Let $G$ be a finite group. If the order of $G$ is even, prove that there is at least one element $a$ in $G$ such that $a\not= e$ and $a=a^{-1}$.
Here's my idea:
Suppose $\{x_1,\cdots,x_n\}$ is all of the elements in $G$ [edit: I meant to add "such that $x\not =x^{-1}$"] (but without their inverses or the identity $e$). This set has $n$ elements. Now consider the set of the inverses that correspond to each element: $\{x^{-1}_1,\cdots,x^{-1}_n\}$. Since $G$ is a group, there is a one-to-one correspondence between these two subsets. The total order of these groups is $2n$. Consider the identity $e$, which adds 1 to $\left| G \right|$ to give $G=\{e,x_1,\cdots,x_n,x^{-1}_1,\cdots,x^{-1}_n\}$, which yields: $$|G|=2n+1,$$ which is an odd value. But there may be elements that satisfy $y\in G:y=y^{-1}$. In this case, these elements are redundant and so they each add 1 to the order of $G$. Therefore,
$$|G|=[2n_x+1]+n_y$$
The term in brackets is odd, so $|G|$ is even if and only if the number of elements $y$, or $n_y$, is odd. If $n_y$ is odd, it is clear that $\exists y\in G:y\not = e \wedge y= y^{-1}$. Q.E.D.
My questions are:
- Is this proof valid?
- Any recommendations on how I can make this proof shorter and more elegant? (I struggle with wordiness)
Thank you.
Your idea is along the right track, but not worded well.

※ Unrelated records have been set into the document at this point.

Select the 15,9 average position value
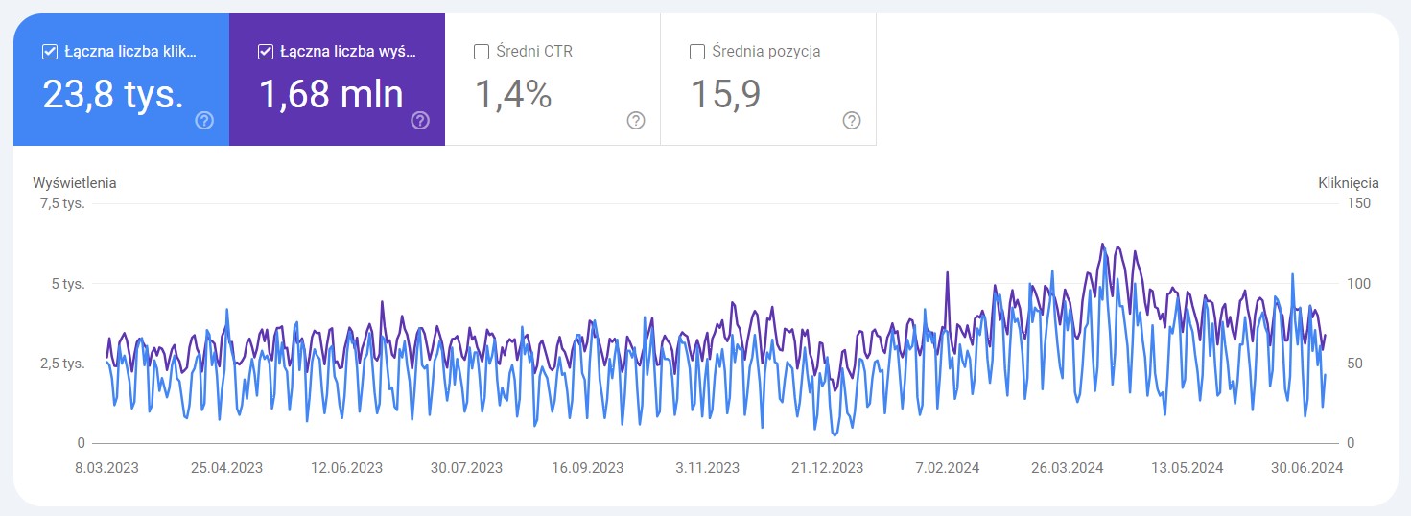[x=726, y=94]
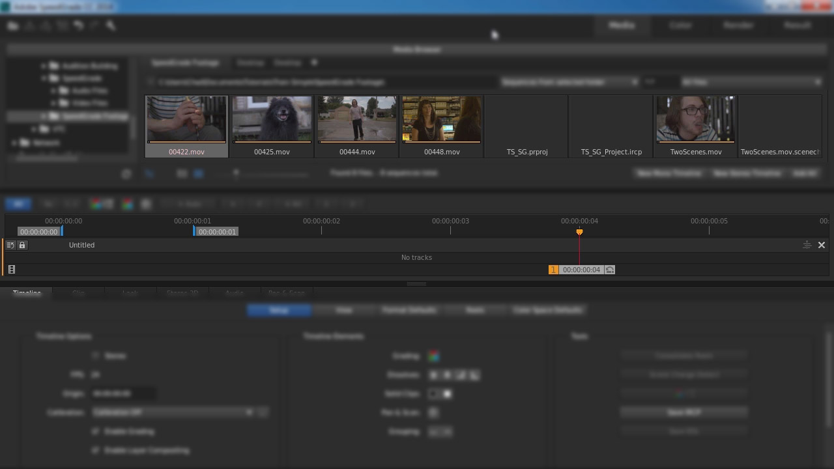Screen dimensions: 834x469
Task: Toggle the Stereo checkbox
Action: point(96,356)
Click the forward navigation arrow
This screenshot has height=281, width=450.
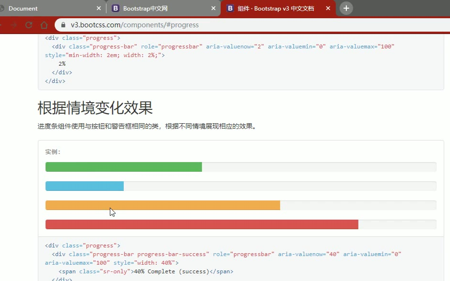(13, 25)
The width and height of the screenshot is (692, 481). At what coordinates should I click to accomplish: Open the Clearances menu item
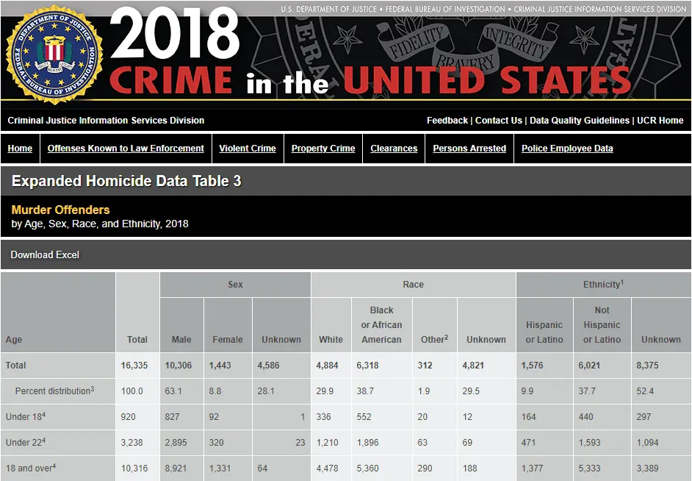[x=394, y=149]
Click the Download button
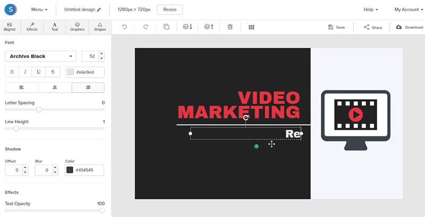425x217 pixels. tap(409, 27)
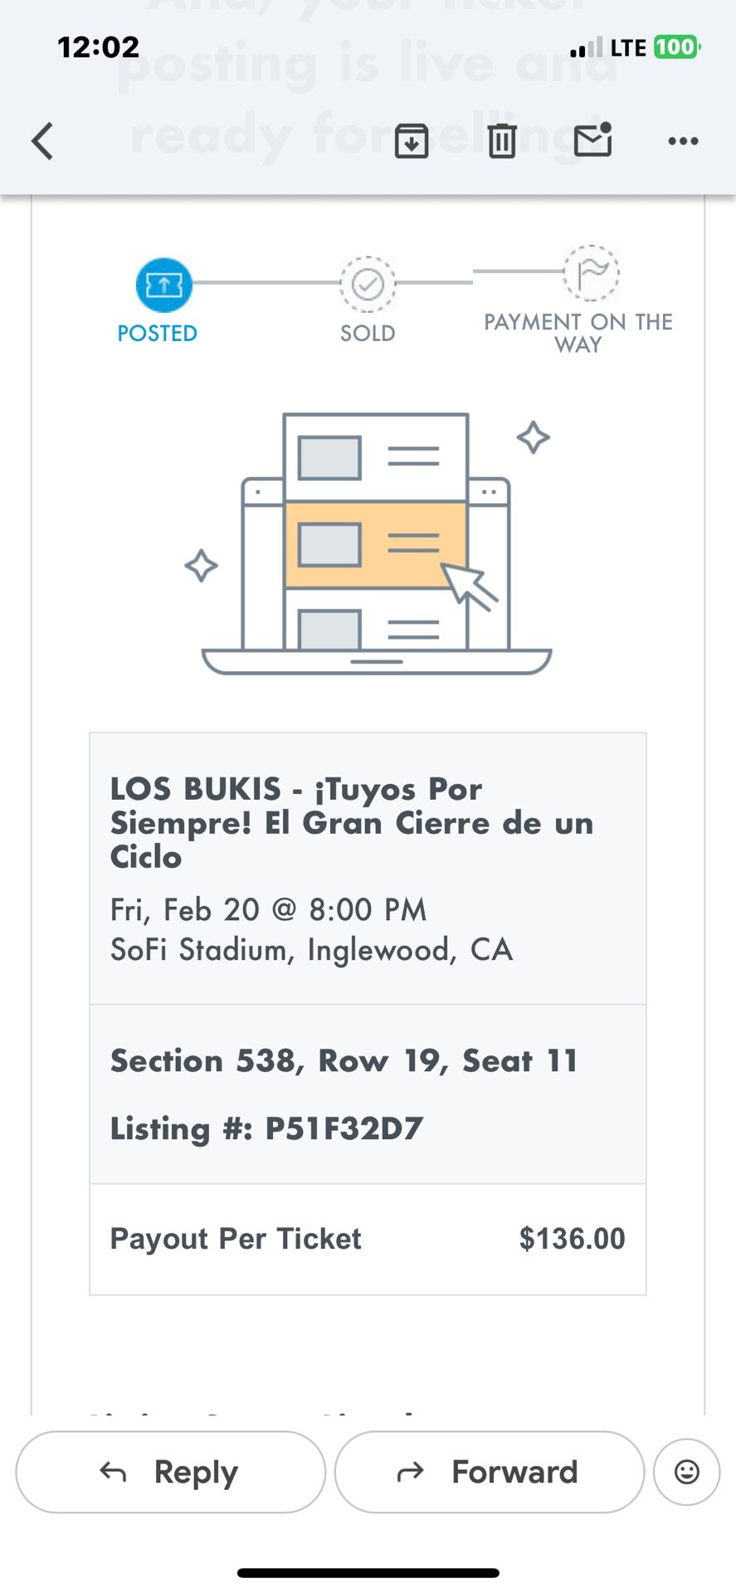The height and width of the screenshot is (1593, 736).
Task: Tap the Sold checkmark status icon
Action: [368, 285]
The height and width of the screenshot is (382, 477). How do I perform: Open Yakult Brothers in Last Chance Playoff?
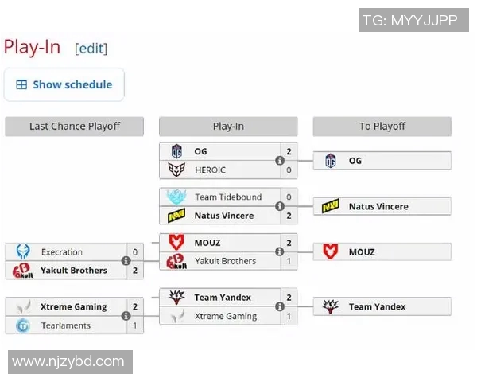(73, 271)
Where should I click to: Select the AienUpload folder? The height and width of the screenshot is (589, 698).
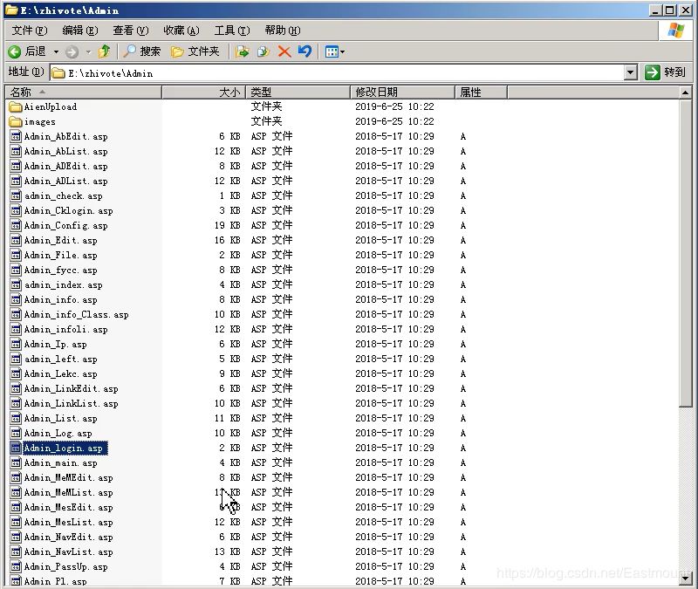50,106
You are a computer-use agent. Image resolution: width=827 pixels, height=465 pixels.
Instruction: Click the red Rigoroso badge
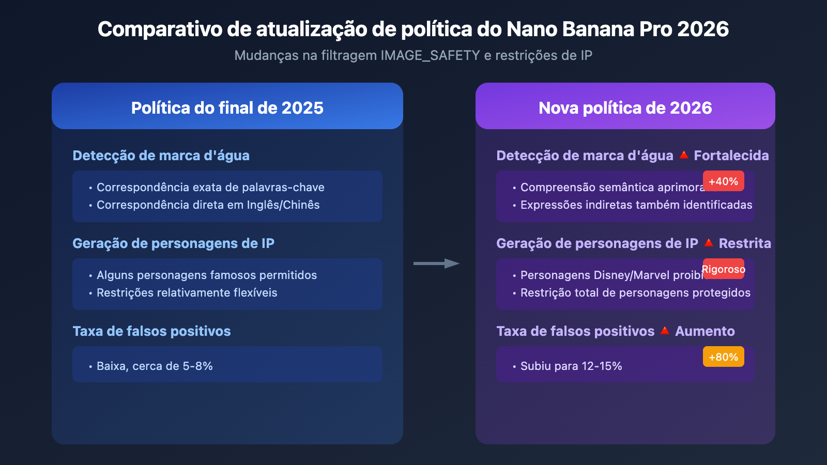pos(723,269)
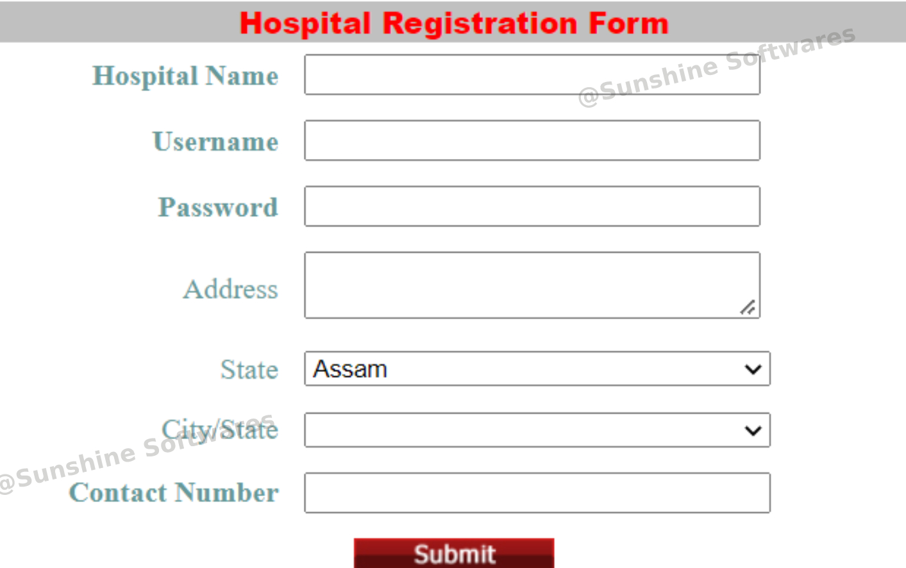Open the State dropdown list

point(537,369)
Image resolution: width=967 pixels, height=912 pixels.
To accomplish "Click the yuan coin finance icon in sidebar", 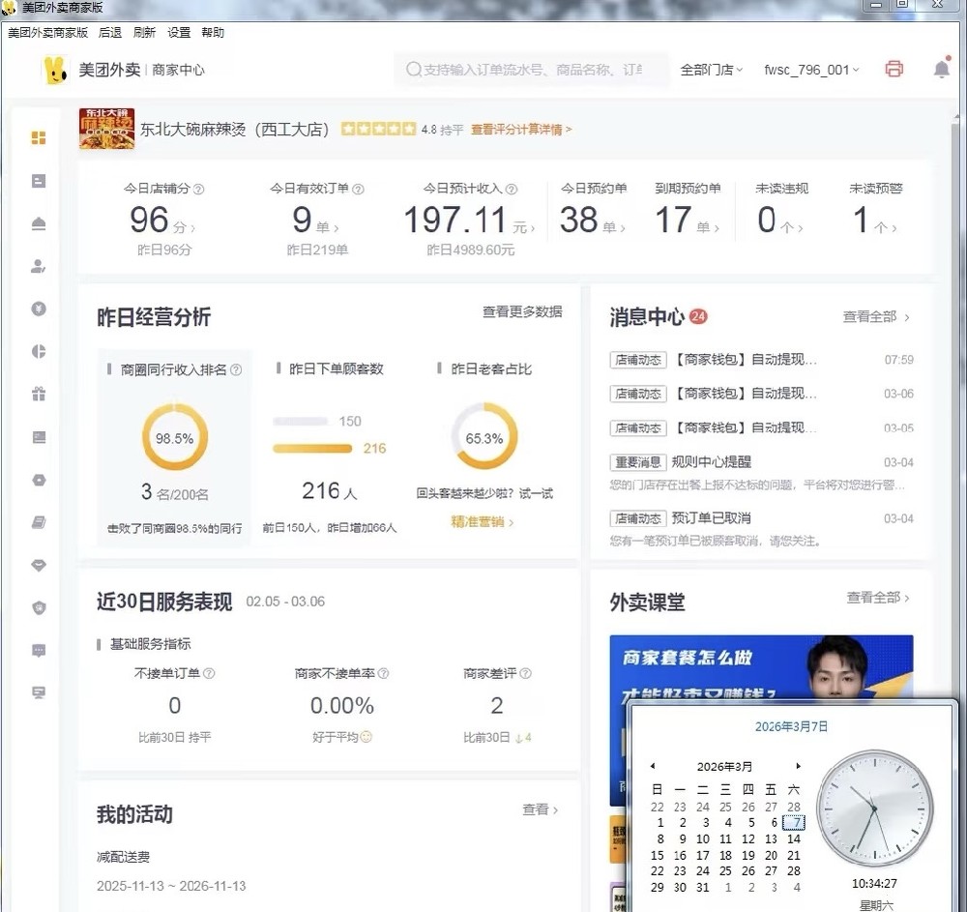I will click(x=37, y=309).
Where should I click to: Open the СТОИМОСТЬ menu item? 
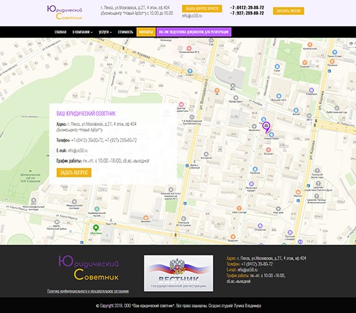click(125, 32)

Note that if any element $g$ in $G$ has even order $2k$, then $g^k=g^{-k}$ is your desired element.
Suppose for sake of contradiction that all non-identity elements of $G$ have odd order. Then as you noted, such an element cannot be its own inverse $g=g^{-1}$, else it would have order $2$. Since inverses are unique, you can group all the non-identity elements of $G$ into pairs. Therefore, $|G|$ is odd, a contradiction.
For a more powerful result, see Cauchy's theorem.